Here is a summary I recently did of why the 1980's were a disaster for Paul, if any one thinks of others things please chime in:
1. Commercial failure of BTTE in 1979 to end the 1970's when Paul was accustomed to albums shooting to #1 at least starting in 1973 on;
2. The implosion of Wings as Paul went through the motions with them on the aborted late 1979 UK Tour which, by insider accounts, bored Paul to death which is not like our boy who is at his happiest live before adoring crowds;
3. Paul's 1980 arrest in Japan that was huge worldwide news and caused the final implosion of Wings;
4. John Lennon's murder that made Paul(and George and Ringo) almost recluses for three years;
5. The complete and utter debacle of 1984's Give My Regards To Broadstreet that instantly took Paul from cool Rock Star(in the current sense) who was commercially relevant to nerdy old musical Uncle despite earlier successes of TOW and at least the singles from POP;
6. The 1985 Live Aid concert where no Beatles reunion of the three and in Paul's big finale moment with "Let It Be" his mic goes dead and he must painfully busk for about the whole thing while Queen in about its last great Mercury led hurrah and the younger U2(among other acts) just absolutely blow away the crowd while Paul looks like the bumbling senior Rock "old guy;"

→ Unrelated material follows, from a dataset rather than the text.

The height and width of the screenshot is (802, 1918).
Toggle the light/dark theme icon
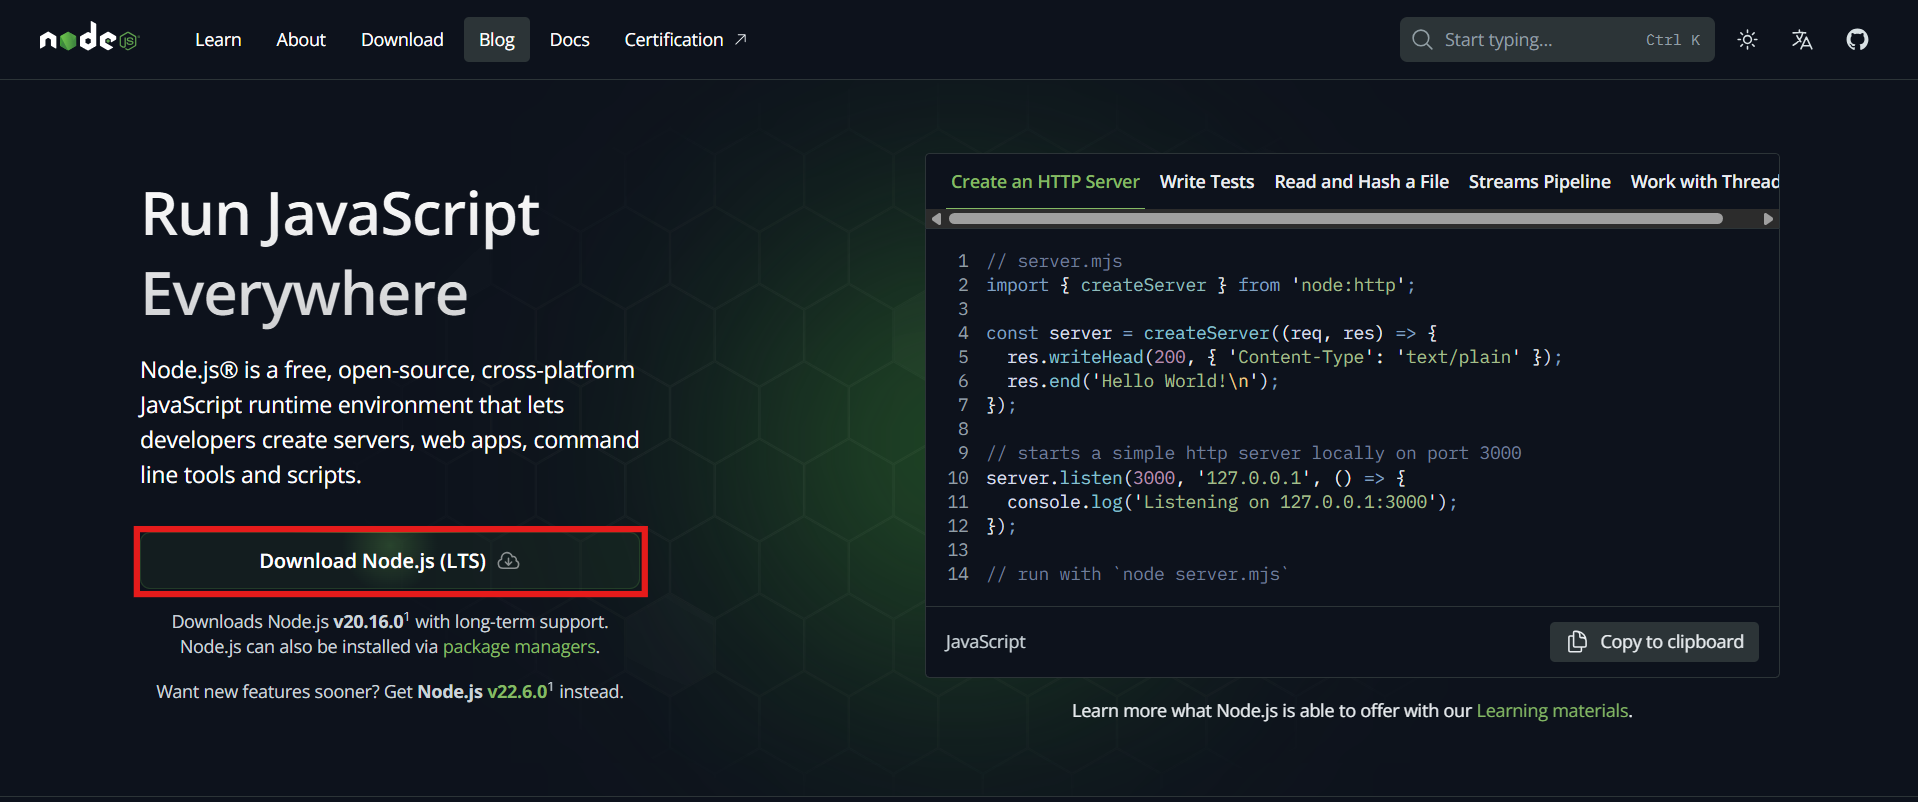pos(1747,40)
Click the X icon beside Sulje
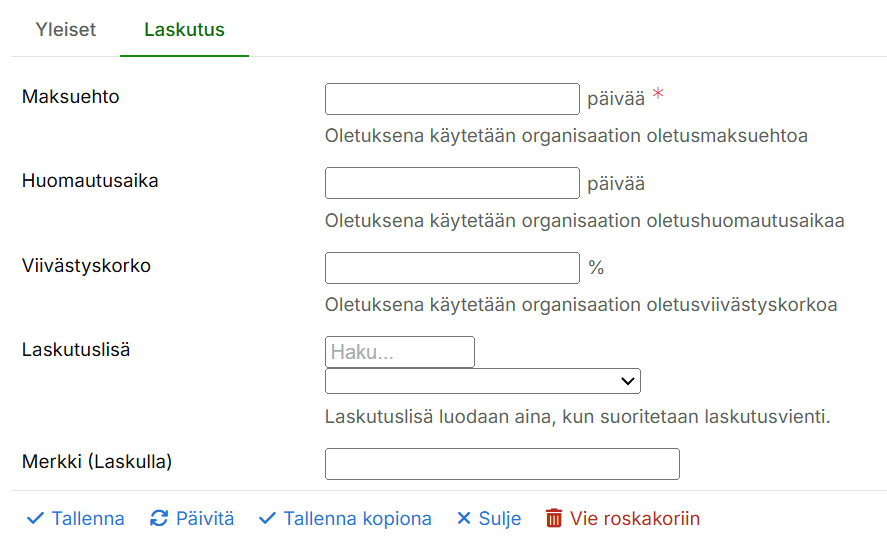The image size is (887, 552). (x=463, y=518)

7. Troubles in Paul's marriage to Linda exactly because Paul cannot handle professional adversity well and Linda makes spoken recorded tapes of her unhappiness to the ghost-writer/co-author of her cookbooks that are almost like beyond the grave statements in case something happened to her that was "fishy";
8. The 1986 Press To Play major disappointment both commercially and artistically where Paul desperately wanted to sound like those hipsters he witnessed at Live Aid the year before but ended up sounding like a Phil Collins tribute band, and a bad one at that; and
9. Paul's really lost musical period from 1986 to 1988 where he even records an entire unreleased album rumored to be called Return To Pepperland and all we get is the Beatleish "Once Upon A Long Ago" and an optimistically concise "Back On My Feet."